Problem description: Among the records, which lines include "icon"? List them.

Records:

————————

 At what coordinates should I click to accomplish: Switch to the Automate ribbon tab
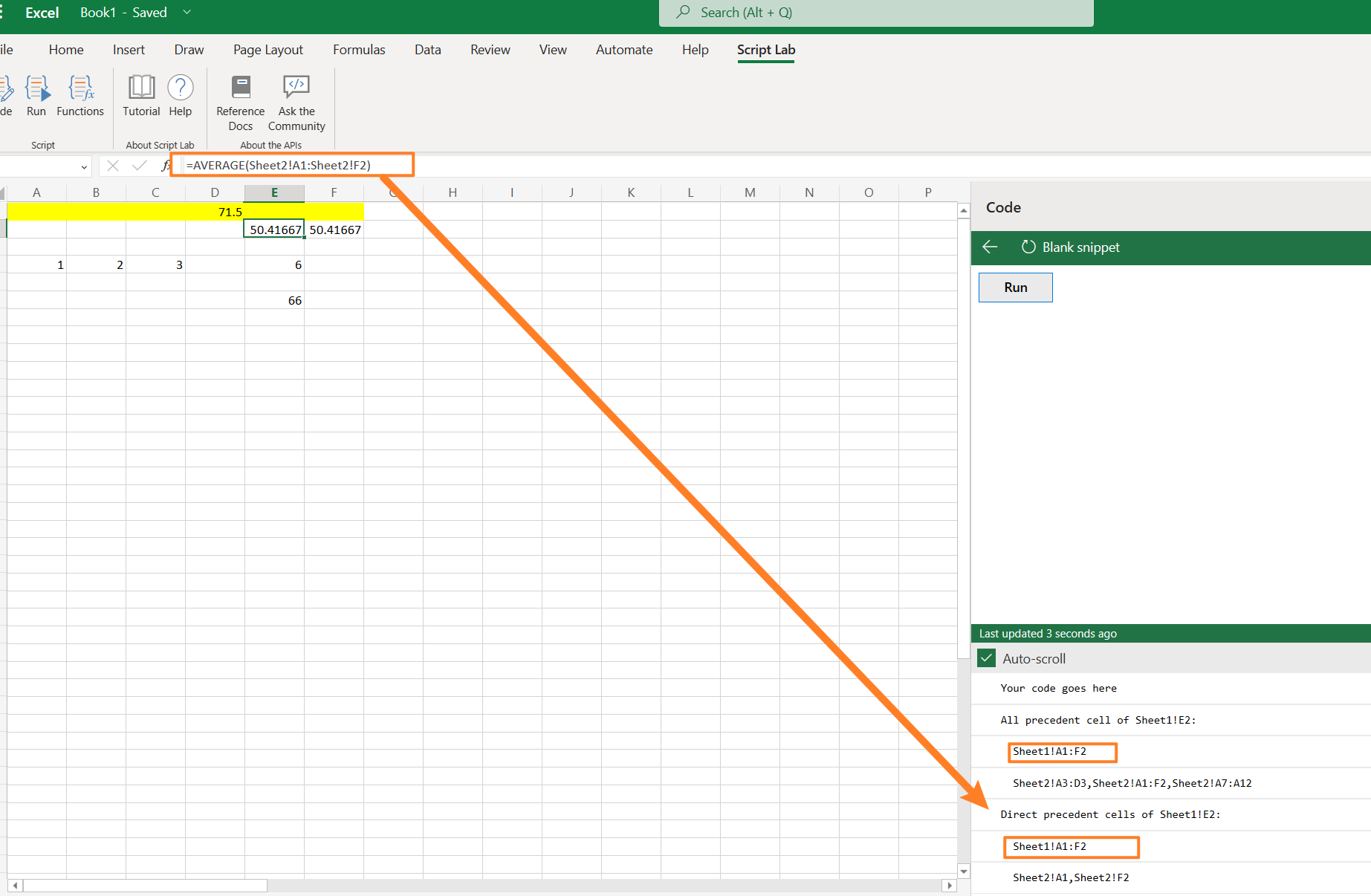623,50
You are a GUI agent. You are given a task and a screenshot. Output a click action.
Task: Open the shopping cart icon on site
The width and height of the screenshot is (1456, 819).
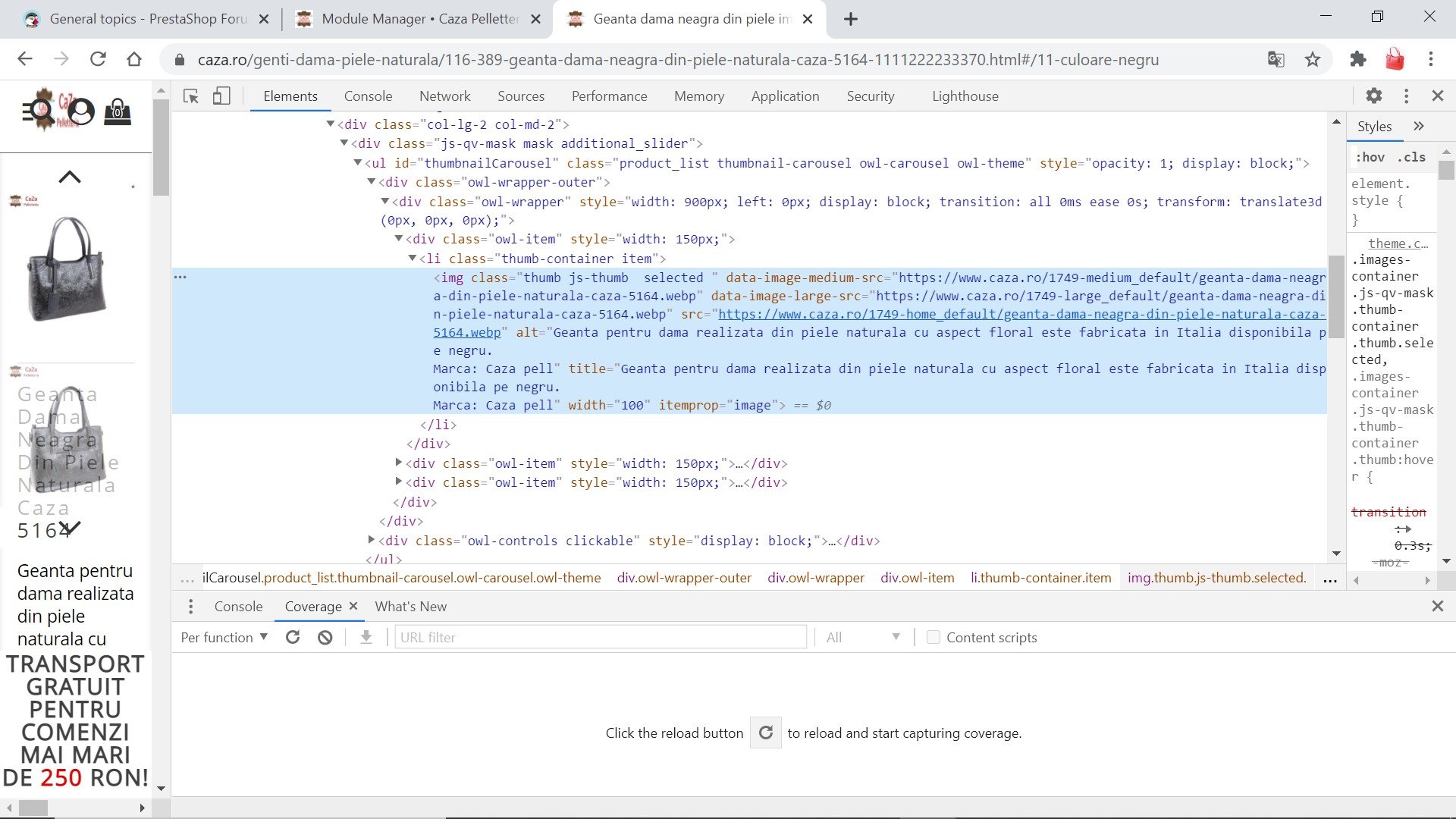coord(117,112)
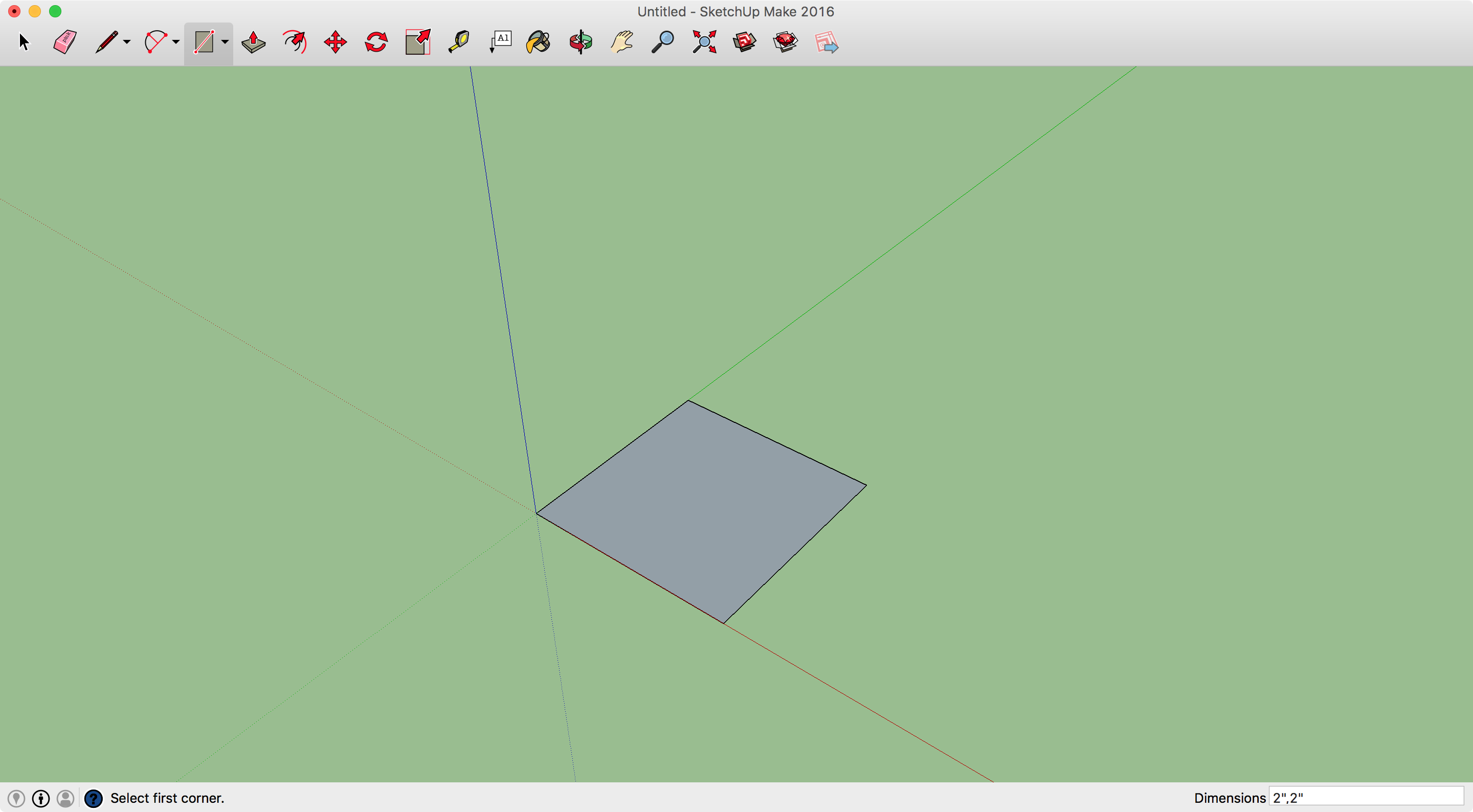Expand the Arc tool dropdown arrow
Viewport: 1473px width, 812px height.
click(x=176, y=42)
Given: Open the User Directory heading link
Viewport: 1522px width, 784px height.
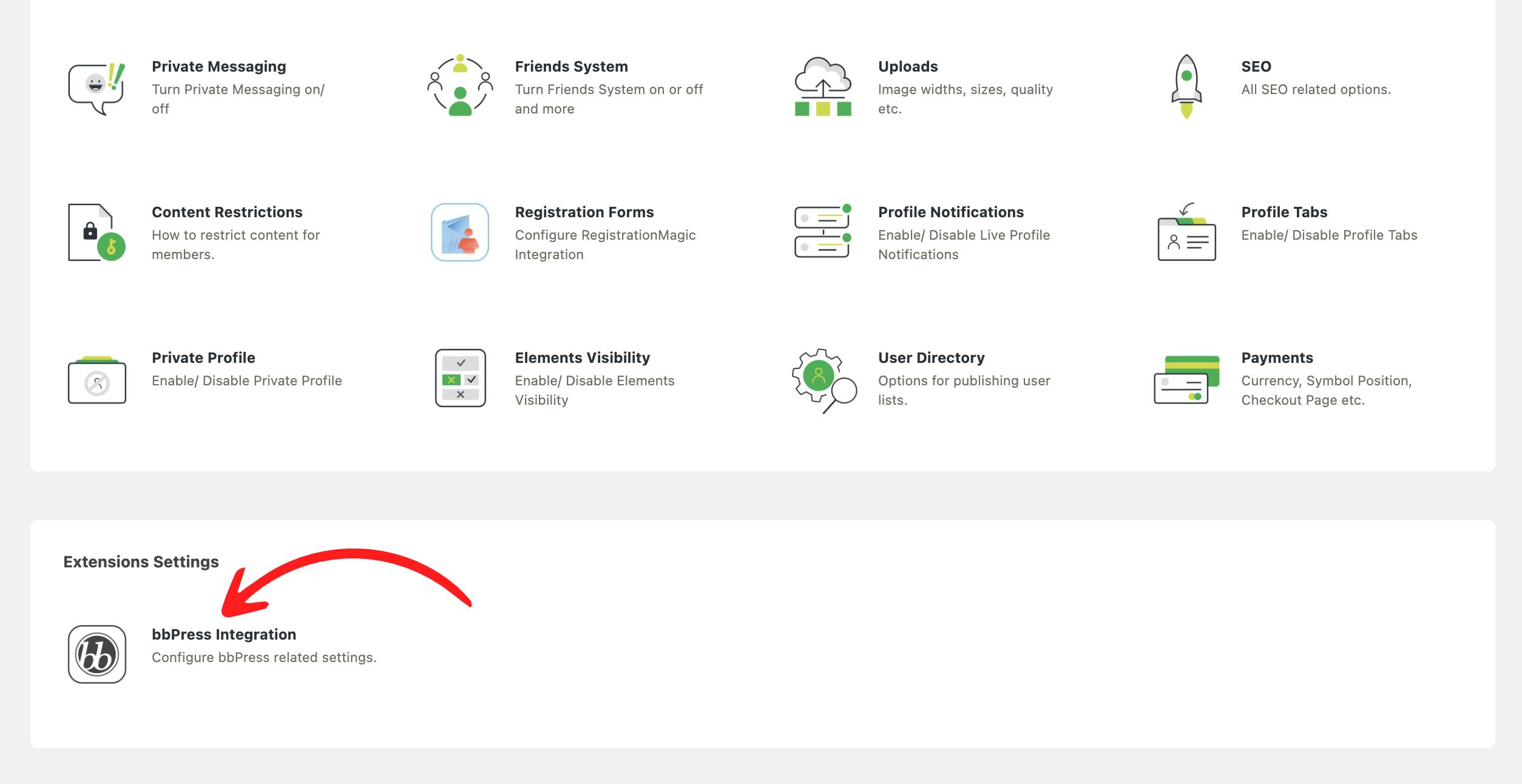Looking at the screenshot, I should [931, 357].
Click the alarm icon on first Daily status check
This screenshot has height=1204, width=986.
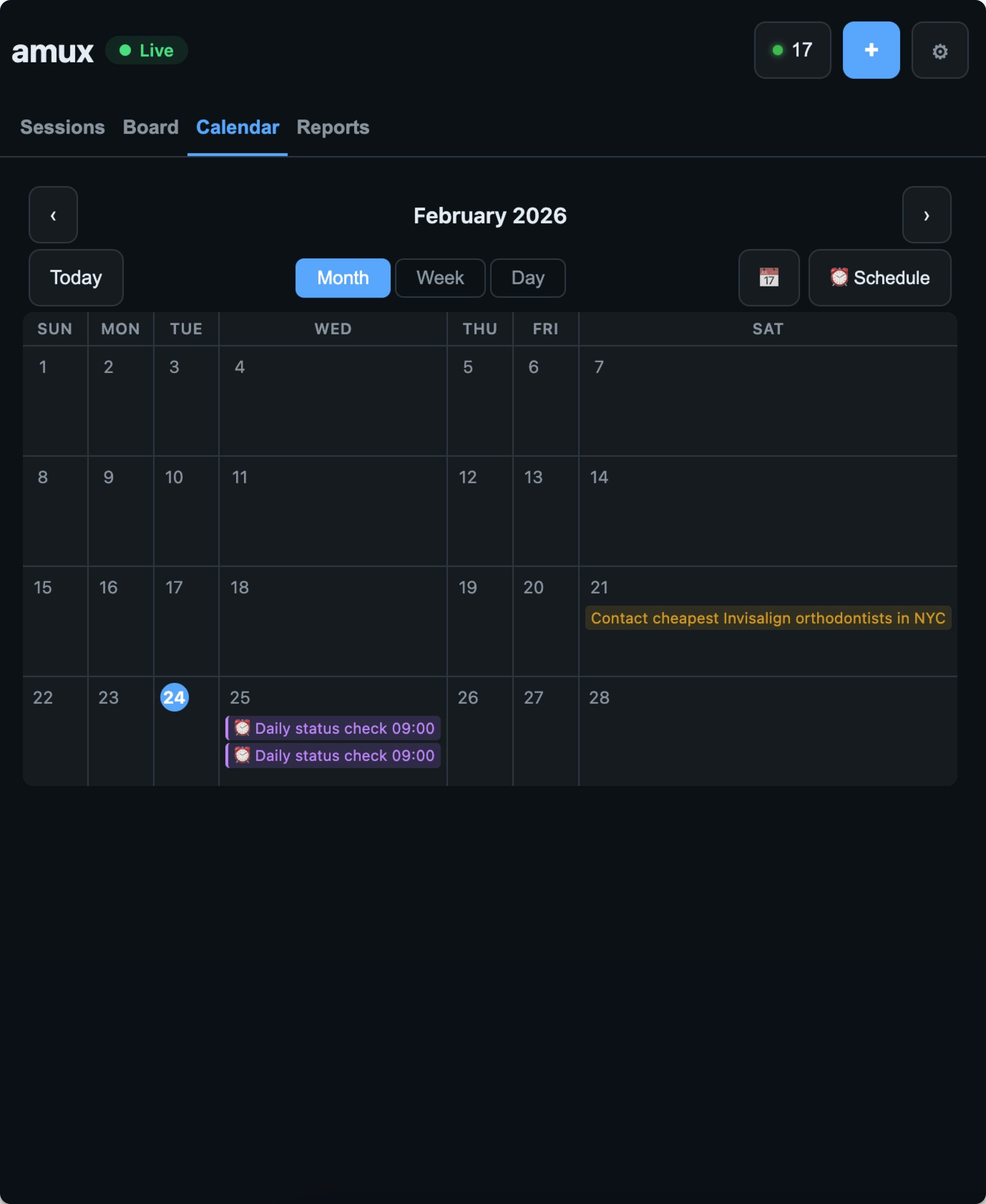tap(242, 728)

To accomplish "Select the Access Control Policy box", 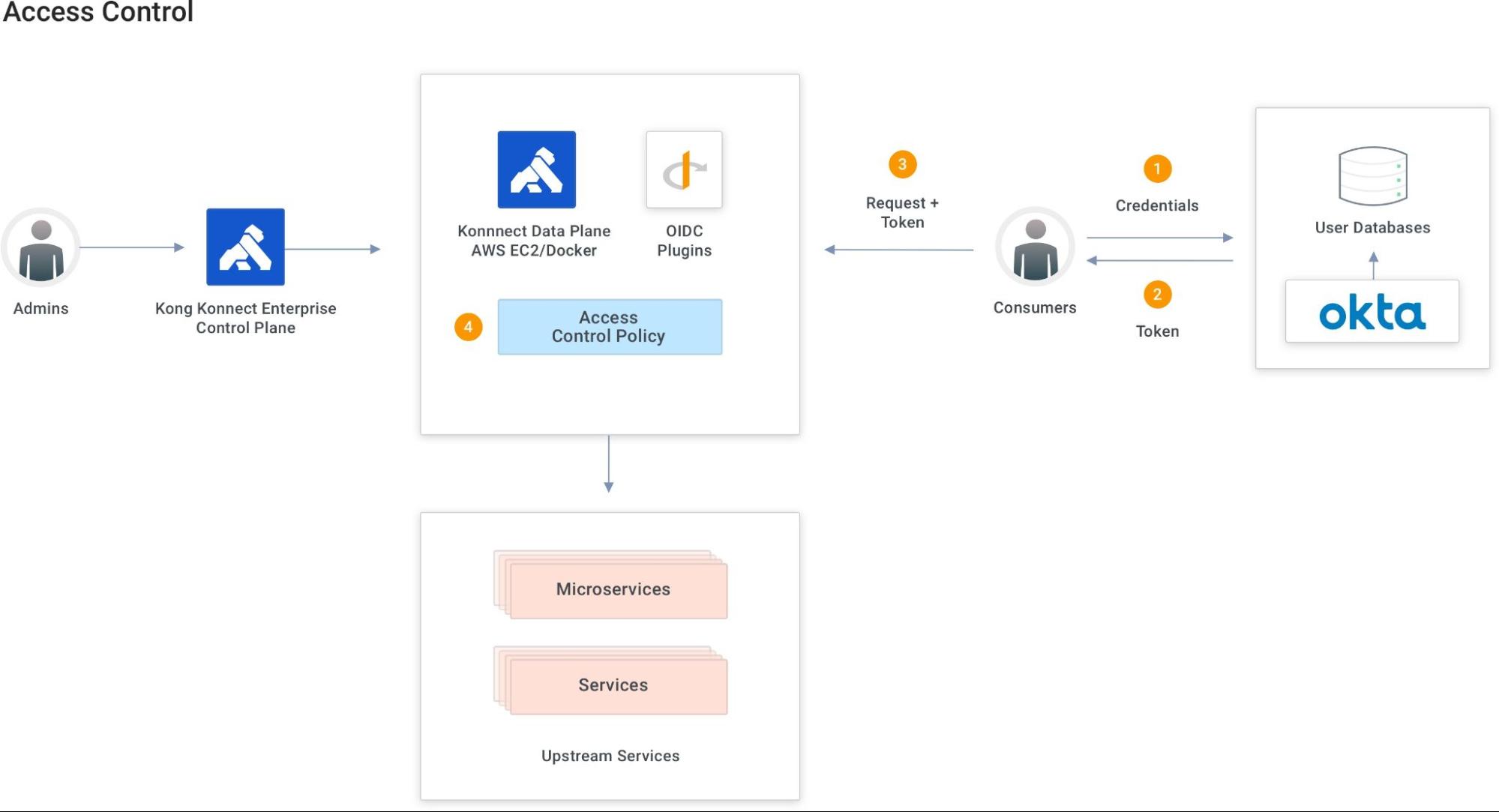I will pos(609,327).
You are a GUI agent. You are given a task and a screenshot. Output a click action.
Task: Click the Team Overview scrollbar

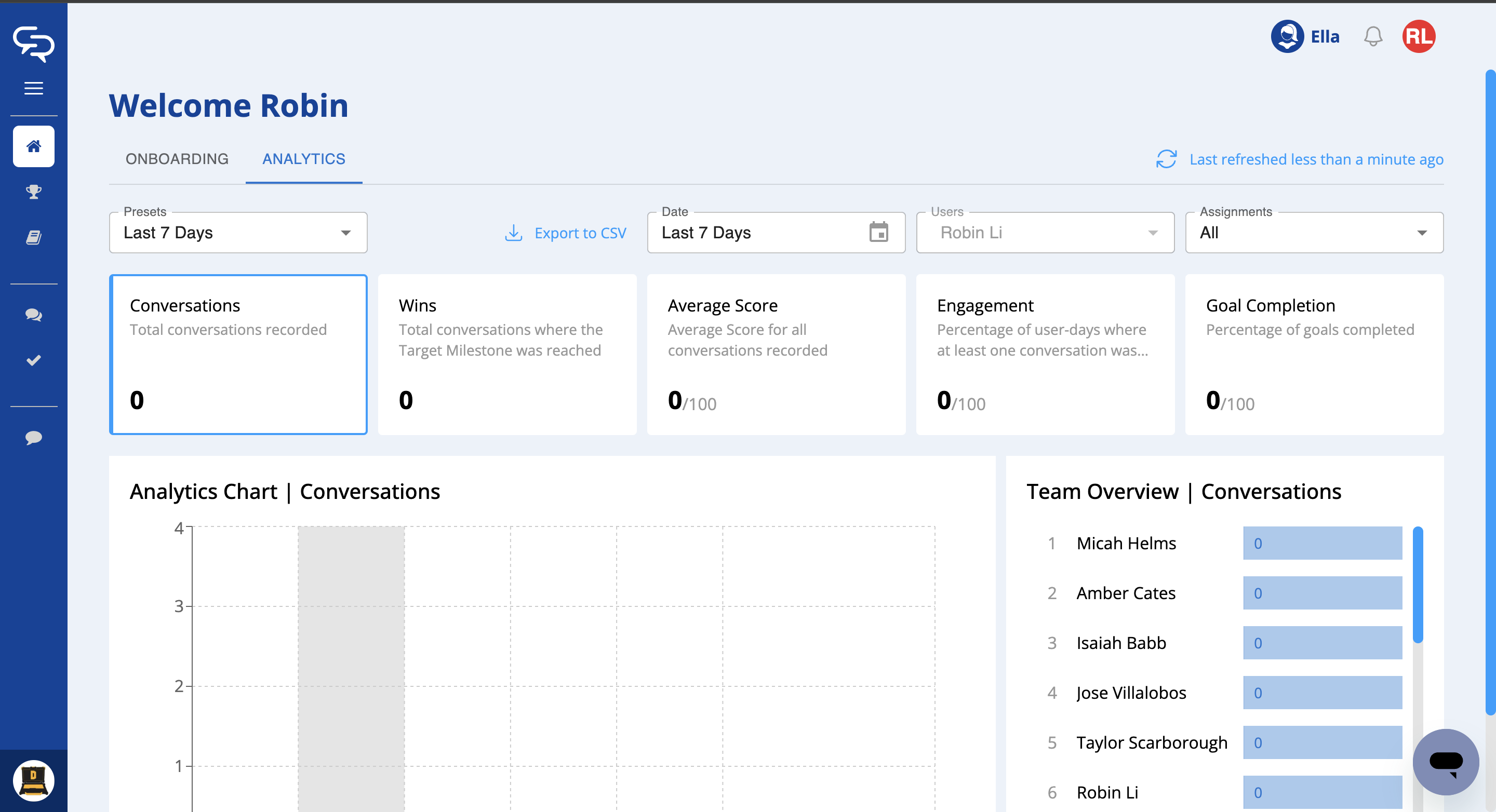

————————

Task result:
Task: Open the shopping cart icon on site
Click the alarm icon on first Daily status check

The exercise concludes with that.